AAAI Conference 2026 Conference Paper
A Unified Self-Regulating Training Framework for Federated Deep Reinforcement Learning
- Meng Xu
- Xinhong Chen
- Zhongying Chen
- Guanyi Zhao
- Yang Jin
- Jianping Wang
Federated Deep Reinforcement Learning (FDRL) aims to enable distributed collaborative training of multiple DRL models while preserving privacy. Existing FDRL methods function in static client environments, but real-world scenarios often involve dynamic state transitions, such as noise, which render static model topologies inadequate and result in biased policy loss. This degrades client performance and leads to suboptimal global policies. To address this challenge, we develop a generic solution, referred to as the self-regulating training framework, which can be seamlessly integrated into existing FDRL approaches to address dynamic state transitions.

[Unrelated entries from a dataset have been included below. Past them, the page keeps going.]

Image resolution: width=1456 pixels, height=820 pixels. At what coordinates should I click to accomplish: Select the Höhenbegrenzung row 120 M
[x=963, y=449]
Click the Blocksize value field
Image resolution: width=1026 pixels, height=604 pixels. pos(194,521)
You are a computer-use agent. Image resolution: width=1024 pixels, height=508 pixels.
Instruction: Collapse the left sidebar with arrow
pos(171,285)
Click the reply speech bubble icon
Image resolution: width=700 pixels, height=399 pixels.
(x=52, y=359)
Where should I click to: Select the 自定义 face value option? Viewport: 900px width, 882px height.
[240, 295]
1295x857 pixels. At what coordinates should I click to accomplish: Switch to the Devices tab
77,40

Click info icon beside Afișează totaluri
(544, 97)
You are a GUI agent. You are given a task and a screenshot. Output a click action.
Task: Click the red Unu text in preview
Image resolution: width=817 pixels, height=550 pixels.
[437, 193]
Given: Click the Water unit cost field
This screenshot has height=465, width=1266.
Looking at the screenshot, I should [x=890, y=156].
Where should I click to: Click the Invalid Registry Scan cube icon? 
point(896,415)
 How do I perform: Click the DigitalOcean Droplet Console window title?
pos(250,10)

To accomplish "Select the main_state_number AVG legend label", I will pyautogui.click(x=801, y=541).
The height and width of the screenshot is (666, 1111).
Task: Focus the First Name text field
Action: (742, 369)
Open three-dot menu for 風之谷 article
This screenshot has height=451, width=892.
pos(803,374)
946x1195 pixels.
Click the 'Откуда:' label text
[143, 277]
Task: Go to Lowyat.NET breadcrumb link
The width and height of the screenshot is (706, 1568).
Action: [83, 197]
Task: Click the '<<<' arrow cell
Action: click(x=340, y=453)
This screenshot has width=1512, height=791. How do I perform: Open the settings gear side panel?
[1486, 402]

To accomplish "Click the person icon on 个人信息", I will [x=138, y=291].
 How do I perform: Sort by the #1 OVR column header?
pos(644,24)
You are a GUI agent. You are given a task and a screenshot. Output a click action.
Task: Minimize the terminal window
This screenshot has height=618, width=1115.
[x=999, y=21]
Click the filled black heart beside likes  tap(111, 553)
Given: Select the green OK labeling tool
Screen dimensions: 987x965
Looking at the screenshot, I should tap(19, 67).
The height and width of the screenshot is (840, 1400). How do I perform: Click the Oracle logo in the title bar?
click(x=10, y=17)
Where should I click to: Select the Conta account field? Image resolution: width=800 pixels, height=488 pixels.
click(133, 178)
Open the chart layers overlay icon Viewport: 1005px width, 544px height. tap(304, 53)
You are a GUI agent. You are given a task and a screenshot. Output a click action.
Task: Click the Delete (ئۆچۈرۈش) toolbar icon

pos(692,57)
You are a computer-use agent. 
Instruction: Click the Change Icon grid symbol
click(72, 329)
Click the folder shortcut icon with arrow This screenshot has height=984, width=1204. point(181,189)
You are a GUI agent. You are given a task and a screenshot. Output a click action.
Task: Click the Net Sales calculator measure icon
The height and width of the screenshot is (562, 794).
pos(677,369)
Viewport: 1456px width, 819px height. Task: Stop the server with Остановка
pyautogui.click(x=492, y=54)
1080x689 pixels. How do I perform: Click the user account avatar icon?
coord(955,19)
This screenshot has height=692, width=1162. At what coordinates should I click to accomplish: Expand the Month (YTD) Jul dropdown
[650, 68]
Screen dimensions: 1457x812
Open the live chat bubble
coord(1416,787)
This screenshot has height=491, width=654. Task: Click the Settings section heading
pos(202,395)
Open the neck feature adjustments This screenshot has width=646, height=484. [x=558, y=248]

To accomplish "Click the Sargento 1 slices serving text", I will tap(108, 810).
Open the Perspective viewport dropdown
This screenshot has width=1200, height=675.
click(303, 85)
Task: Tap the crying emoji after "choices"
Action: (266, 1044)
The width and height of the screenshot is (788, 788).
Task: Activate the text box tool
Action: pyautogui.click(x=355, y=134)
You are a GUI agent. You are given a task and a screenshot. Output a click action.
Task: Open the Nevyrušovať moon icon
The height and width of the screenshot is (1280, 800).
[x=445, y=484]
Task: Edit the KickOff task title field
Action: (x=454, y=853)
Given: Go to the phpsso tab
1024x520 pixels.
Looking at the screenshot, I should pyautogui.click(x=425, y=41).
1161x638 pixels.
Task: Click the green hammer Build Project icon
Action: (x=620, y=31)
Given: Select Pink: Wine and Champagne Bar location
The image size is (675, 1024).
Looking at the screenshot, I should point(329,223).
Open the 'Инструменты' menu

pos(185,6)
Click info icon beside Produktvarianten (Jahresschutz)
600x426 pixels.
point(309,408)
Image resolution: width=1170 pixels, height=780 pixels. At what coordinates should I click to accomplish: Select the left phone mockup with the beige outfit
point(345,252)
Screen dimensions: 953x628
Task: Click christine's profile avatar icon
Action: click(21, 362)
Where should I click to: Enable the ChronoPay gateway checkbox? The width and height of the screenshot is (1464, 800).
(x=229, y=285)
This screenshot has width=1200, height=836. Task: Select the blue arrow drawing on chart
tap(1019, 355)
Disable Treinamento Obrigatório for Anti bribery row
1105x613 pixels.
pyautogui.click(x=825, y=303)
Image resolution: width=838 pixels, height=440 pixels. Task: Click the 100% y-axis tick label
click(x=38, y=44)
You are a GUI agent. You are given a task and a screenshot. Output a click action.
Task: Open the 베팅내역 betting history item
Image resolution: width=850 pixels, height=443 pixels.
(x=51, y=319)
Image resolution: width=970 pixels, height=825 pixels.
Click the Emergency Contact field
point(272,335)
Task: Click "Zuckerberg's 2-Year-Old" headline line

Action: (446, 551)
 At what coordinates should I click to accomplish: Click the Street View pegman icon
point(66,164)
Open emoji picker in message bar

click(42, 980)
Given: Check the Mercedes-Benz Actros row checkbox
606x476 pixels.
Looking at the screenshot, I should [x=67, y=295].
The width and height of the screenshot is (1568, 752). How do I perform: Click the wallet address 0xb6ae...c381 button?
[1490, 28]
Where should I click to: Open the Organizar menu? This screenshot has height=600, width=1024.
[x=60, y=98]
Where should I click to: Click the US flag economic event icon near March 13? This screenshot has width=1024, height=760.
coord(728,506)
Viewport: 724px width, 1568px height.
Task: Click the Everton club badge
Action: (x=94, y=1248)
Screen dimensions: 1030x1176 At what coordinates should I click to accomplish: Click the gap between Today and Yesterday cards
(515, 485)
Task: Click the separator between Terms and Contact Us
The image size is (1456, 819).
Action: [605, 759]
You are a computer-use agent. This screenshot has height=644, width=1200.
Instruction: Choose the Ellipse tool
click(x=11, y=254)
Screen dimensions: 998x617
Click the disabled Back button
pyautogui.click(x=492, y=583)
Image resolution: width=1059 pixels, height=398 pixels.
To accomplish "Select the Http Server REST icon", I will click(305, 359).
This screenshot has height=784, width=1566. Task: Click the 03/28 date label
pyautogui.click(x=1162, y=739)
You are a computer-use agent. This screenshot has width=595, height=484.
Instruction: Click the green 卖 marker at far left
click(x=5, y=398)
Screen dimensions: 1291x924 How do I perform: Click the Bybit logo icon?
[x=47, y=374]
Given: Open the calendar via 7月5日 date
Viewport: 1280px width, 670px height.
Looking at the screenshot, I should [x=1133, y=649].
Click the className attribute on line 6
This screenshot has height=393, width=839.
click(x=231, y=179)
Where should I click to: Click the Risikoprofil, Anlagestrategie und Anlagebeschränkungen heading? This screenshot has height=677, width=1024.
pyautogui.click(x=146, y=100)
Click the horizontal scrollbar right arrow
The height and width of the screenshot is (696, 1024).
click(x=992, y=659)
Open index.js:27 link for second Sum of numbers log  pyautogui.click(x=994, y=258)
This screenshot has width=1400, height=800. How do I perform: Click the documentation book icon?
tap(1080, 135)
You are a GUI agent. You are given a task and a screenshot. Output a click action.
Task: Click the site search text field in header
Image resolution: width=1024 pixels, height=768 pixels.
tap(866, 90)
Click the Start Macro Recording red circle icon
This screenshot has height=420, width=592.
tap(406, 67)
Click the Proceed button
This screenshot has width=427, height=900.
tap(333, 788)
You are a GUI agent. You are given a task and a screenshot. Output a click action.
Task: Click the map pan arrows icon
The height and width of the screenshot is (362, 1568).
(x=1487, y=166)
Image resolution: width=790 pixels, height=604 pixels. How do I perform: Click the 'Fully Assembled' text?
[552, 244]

Specifically, we propose a Sparse Training (ST) method that dynamically sparsifies and adjusts the topology of each model during training to maximize model performance and reduce model complexity. Additionally, we introduce an auxiliary model to adaptively regulate the policy loss of client models, mitigating loss bias and facilitating updates that yield improved returns. Experimental results demonstrate that our method enhances six state-of-the-art (SOTA) FDRL approaches across nine tasks in terms of return.